Required work ▸
1. Do these statements agree with the passage about the £1,000 furlough bonus? Answer yes or no for each, and quote the deciding words of the passage.
(a) Firms will receive £1,000 for each employee they bring back from furlough.
(b) To qualify for the bonus, an employee must be paid at least £1,000 a month.
(c) Unemployment currently stands at around ten per cent.
2. Can you carry on the passage about the £1,000 furlough bonus from its last sentence?

Provided text ▸
Unemployment is at around four per cent but some fear it could reach 10 per cent without help from the Treasury. 

Explaining the new bonus scheme, Rishi Sunak told the Commons: ‘If you’re an employer and you bring back someone who was furloughed – and continuously employ them through to January – we’ll pay you a £1,000 bonus per employee.

Chancellor Rishi Sunak, pictured today, pledged to £1,000 to businesses for every person they bring back to work after being put on furlough through lockdown

‘Its vital people aren’t just returning for the sake of it – they need to be doing decent work. So for businesses to get the bonus, the employee must be paid at least £520 on average, in each month from November to the end of January – the equivalent of the lower earnings limit in national insurance.’

How will Rishi’s £1,000 per employee furlough bonus work? 

Under the Jobs Retention Bonus, firms will be paid £1,000 for each employee they bring back from furlough.

But to avoid businesses taking advantage,continuously employ through to January on an average of at least £520 a month. 

If all furloughed workers are taken back by their employer the scheme will cost the Government £9 billion, the Chancellor said.

Stored records ▸
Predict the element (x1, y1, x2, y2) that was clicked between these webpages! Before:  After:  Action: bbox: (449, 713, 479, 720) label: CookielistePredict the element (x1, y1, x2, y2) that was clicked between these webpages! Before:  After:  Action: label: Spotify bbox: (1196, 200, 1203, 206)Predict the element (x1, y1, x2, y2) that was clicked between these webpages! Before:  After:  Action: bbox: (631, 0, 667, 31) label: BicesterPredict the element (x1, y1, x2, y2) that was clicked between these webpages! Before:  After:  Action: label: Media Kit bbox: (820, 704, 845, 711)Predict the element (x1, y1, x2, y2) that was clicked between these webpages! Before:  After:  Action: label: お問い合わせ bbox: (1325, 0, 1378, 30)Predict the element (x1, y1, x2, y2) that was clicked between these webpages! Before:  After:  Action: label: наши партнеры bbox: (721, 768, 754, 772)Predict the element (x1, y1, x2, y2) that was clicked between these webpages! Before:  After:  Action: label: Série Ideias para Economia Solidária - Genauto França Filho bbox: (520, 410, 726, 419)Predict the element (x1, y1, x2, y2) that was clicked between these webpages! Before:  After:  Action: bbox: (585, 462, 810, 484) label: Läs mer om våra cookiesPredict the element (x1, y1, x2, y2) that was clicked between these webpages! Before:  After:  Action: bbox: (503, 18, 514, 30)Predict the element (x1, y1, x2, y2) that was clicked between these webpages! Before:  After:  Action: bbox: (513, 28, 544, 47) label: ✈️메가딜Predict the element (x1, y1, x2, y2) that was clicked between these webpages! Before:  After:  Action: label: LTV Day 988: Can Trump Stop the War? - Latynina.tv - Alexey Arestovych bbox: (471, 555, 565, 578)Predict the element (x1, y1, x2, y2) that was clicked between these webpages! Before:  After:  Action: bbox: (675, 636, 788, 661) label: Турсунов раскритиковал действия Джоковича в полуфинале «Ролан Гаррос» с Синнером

Exercise responses ▸
1.
(a) Yes: "firms will be paid £1,000 for each employee they bring back from furlough."
(b) No: "the employee must be paid at least £520 on average, in each month from November to the end of January"
(c) No: "Unemployment is at around four per cent"

2.
The Chancellor said if employers bring back all nine million people who have been on furlough then it would be a £9 billion policy.

He added: ‘Our message to business is clear: if you stand by your workers, we will stand by you.’

Chancellor Rishi Sunak said the the second phase of the Government’s plan is about jobs, with the third phase focused on rebuilding.

He added he will produce a Budget and spending review in the autumn.

Mr Sunak said the furlough scheme ‘cannot and should not go on forever’, telling MPs: ‘I know that when furlough ends it will be a difficult moment. I’m also sure that if I say the scheme must end in October, critics will say it should end in November.

‘If I say it should end in November, critics will say December. But the truth is: calling for endless extensions to the furlough is just as irresponsible as it would have been, back in June, to end the scheme overnight. We have to be honest.’

He went on in the Commons: ‘Leaving the furlough scheme open forever gives people false hope that it will always be possible to return to the jobs they had before.

‘And the longer people are on furlough, the more likely it is their skills could fade, and they will find it harder to get new opportunities. It is in no-one’s long term interests for the scheme to continue forever – least of all those trapped in a job that can only exist because of Government subsidy.’

He said the ‘jobs retention bonus’ will reward and incentivise employers who bring furloughed staff back.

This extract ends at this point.